De vez em quando me rendo a modismos e tento ver o que as pessoas comentam nas redes sociais. É um modo de me manter atualizado e poder falar da decadência do cinema, principalmente o hollywoodiano, em tempos de capitalismo neoliberal sem escrúpulos, tendo visto ao menos alguns filmes (na impossibilidade que todos temos de ver 5% do que é feito em cinema). Mas aí, podem argumentar, estou limitado ao que estão comentando, dentro do contemporâneo. Em termos. Primeiro porque é uma maneira de perceber também a decadência do público. Segundo porque vez ou outra encaro, conforme o tempo permite, alguma obra atual de que ninguém fala, justa ou injustamente.
Pois Army of the Dead: Invasão em Las Vegas, de Zack Snyder, comprova que um diretor com estreia promissora (Dawn of the Dead) pode, antes mesmo de se provar, decair tanto que já não se pode esperar mais nada dele. 300 até me enganou na época, caindo pouco tempo depois, não só na memória como também numa envergonhada revisão. Aí vem Watchmen, Sucker Punch, Liga da Justiça, escadinhas para o subsolo estético, onde se mantém com este novo filme.

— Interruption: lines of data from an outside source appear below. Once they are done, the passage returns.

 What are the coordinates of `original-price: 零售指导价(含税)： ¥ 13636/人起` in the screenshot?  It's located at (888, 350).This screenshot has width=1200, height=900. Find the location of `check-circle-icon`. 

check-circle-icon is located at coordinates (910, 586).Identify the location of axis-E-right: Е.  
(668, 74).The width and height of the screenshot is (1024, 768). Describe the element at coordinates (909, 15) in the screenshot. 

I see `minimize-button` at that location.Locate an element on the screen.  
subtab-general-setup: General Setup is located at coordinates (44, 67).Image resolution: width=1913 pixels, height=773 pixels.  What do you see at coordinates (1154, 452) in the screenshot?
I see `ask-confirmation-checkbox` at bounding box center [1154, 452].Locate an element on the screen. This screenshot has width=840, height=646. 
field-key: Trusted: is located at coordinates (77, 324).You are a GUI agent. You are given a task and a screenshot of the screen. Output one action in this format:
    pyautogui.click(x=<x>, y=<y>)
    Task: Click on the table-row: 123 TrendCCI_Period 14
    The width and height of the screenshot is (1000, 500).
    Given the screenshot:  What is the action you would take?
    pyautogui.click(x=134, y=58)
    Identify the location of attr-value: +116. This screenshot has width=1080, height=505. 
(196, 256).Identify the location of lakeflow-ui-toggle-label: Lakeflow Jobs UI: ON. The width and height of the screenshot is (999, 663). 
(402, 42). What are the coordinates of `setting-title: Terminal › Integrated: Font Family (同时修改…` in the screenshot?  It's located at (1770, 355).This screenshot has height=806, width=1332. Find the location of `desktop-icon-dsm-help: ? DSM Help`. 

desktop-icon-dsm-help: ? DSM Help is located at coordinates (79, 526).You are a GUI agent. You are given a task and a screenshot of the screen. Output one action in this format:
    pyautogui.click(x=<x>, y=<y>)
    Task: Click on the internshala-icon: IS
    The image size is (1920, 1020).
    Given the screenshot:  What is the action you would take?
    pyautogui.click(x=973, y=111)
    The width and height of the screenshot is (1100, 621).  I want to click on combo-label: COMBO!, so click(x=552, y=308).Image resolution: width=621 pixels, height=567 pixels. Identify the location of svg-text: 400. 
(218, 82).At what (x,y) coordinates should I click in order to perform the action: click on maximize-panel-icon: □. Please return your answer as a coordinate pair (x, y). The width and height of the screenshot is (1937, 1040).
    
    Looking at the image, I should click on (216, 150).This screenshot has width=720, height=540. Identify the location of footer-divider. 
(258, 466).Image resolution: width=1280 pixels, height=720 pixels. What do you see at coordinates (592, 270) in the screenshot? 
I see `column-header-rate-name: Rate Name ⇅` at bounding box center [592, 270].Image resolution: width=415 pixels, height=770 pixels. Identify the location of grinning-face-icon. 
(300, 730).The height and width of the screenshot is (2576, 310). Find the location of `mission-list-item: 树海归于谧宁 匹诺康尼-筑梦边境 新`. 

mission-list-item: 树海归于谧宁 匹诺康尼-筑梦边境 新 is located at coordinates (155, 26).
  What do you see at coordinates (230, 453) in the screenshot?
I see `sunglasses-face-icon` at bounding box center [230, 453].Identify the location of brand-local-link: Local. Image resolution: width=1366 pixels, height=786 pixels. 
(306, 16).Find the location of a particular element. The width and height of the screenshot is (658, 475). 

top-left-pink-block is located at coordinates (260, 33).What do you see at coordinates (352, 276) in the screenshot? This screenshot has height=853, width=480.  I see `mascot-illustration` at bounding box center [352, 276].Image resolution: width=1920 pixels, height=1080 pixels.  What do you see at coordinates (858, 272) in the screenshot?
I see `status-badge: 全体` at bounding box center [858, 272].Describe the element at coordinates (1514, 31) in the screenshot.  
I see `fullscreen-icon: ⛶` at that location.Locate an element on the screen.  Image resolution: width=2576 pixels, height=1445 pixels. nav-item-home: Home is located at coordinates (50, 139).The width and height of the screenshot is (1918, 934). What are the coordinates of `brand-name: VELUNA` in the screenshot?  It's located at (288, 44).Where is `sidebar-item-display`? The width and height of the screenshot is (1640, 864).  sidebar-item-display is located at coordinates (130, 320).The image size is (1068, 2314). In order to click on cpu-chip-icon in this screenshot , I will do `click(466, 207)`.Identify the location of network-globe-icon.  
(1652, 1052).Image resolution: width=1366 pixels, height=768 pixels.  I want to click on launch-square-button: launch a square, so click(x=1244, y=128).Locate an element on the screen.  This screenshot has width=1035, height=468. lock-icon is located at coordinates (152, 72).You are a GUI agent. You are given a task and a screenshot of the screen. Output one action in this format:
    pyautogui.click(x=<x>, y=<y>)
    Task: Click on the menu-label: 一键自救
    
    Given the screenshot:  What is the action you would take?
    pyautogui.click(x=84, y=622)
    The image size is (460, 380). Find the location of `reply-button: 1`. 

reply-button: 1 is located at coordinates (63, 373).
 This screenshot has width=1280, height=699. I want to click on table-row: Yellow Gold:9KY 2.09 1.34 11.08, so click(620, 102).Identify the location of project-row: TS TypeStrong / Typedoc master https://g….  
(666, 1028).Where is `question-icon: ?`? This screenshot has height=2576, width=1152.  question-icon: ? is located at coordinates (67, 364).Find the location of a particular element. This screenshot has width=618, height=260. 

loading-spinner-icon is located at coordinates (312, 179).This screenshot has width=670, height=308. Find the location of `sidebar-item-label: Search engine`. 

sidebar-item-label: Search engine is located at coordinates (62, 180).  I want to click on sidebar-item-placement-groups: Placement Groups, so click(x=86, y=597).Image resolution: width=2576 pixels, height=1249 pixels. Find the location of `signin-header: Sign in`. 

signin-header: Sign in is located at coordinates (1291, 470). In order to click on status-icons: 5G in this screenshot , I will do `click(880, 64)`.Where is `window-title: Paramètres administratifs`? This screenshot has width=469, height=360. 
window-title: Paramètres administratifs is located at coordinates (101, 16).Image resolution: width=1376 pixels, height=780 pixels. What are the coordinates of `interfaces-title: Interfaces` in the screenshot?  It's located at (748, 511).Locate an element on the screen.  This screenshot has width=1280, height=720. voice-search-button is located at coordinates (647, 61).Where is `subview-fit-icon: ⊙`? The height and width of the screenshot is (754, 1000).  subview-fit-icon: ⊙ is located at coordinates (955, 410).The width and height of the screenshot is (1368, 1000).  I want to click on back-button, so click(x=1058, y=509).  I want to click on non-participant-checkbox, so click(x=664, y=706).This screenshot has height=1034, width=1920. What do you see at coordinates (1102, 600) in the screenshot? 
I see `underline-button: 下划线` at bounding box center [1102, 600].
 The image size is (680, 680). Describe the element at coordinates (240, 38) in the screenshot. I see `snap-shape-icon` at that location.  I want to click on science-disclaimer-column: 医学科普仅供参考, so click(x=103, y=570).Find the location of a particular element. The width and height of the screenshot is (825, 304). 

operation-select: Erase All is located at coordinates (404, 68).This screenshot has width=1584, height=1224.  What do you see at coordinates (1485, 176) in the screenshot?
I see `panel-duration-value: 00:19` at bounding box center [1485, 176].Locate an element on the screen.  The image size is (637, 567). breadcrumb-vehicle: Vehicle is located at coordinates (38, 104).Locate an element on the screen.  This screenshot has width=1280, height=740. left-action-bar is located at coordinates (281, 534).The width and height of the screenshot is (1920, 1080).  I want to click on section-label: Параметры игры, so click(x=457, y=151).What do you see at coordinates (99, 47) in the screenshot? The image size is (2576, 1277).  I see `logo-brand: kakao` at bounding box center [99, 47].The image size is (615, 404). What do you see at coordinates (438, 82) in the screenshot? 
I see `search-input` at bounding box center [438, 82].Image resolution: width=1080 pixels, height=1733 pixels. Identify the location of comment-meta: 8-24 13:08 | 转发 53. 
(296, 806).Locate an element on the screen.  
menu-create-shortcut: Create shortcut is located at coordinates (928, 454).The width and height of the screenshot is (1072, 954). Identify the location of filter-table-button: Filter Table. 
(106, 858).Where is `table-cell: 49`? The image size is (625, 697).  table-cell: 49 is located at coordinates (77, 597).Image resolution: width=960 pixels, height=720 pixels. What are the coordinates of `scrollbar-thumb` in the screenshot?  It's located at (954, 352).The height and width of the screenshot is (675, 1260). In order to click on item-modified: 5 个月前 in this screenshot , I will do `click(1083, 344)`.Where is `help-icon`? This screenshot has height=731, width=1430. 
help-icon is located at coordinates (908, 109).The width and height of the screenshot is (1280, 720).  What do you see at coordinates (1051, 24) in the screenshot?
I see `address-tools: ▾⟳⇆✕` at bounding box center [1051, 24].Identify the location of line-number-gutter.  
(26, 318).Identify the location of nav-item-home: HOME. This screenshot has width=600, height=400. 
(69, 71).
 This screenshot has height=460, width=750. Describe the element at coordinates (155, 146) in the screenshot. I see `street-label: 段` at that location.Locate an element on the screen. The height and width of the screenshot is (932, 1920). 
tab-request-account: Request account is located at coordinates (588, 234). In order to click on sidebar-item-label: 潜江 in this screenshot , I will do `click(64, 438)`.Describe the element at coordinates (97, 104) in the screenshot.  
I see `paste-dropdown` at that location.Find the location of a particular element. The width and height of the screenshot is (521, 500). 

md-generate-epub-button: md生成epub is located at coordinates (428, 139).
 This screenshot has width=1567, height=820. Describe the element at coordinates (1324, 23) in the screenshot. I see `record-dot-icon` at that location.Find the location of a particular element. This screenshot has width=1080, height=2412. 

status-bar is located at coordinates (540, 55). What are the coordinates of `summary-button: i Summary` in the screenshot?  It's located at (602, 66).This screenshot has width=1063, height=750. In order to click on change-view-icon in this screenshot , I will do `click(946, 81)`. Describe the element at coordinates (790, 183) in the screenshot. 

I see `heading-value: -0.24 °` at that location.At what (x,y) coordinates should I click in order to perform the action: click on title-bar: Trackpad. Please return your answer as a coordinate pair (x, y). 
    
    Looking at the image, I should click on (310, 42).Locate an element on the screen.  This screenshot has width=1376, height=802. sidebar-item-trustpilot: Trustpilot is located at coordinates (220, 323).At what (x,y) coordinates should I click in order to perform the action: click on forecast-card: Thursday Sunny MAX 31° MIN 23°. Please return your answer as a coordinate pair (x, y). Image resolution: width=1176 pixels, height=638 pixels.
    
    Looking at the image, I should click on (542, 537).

A trilha sonora resume o que é Army of the Dead: um punhado de canções de rock clássico atenuadas em versões pop ou lounge. Doors, Creedence Clearwater Revival, Elvis Presley, profanados de uma maneira tão aviltante que sugere que a indústria fonográfica se transformou num exército de zumbis alimentando-se dos cérebros de ouvintes. O rock que servia para ser consumido nos anos 60 já não serve para hoje. Precisa ser repaginado, uniformizado, ter retirado dele tudo que representa sua alma. Até mesmo a melhor música dos Cranberries, “Zombie”, está numa versão atenuada, acústica. O mercado da música hoje é dominado por robôs, algoritmos do spotify, publicitários de sapatênis que nas horas vagas curtem ver filmes de zumbi em que jorra o mesmo sangue aguado dos videogames nos quais os pré-adolescentes se viciam. Army of the Dead é o cinema feito sob medida para esses pré-adolescentes.
Podia ser tudo isso e ainda assim ter algo a se destacar, esteticamente falando. Afinal, o filme ameaça despertar algum interesse quando surge a especialista que mostra Las Vegas não como um presídio de zumbis, mas como o reino deles, e que há os zumbis espertos e rápidos, e estes, após um sacrifício humano, tornam-se mais tolerantes e permitem a entrada em seu reino. Mas entre cortes impensados e planos de um nível colegial, salvam-se uma ou outra sequência pelo conceito, mais que pela realização, como a dos testes de armadilhas perto do cofre com os zumbis ou a já citada personagem da especialista, que poderia ser o equivalente à furiosa do Mad Max: Estrada da Fúria se estivesse em um filme melhor. Esses momentos não compensam tudo que o filme tem de ruim, ou abaixo da crítica (a câmera lenta ridícula que segue a abertura do cofre, por exemplo, ou a maior parte das cenas de ação, decupadas de modo indigente).
Portanto, o problema não está no roteiro, ao menos não especialmente nele. Esse é o atalho preferido dos conteudistas, que raramente percebem além da superfície, da história que está sendo narrada, mas também dos arautos dos temas sérios, que jamais embarcariam numa simples história de zumbis em que a noção de alegoria está praticamente ausente (é posível, forçando um pouco a barra, pensar numa alegoria do apocalipse capitalista, baseado na escolha de Las Vegas, e de um antigo cassino, como cenário de boa parte da ação; mas, novamente, seria uma alegoria um tanto ingênua pelo modo como se apresenta). Não que o roteiro seja ao menos digno. Não é. Tem clichês em número muito maior que o de soluções interessantes para a trama. Mas é comum roteiros medíocres se tornarem bons filmes em mãos mais hábeis. O problema está mesmo na direção de Snyder, que parece incapaz de criar um plano decente sequer, e parece entender que no mercado cinematográfico de hoje não é necessário ter algum senso estético.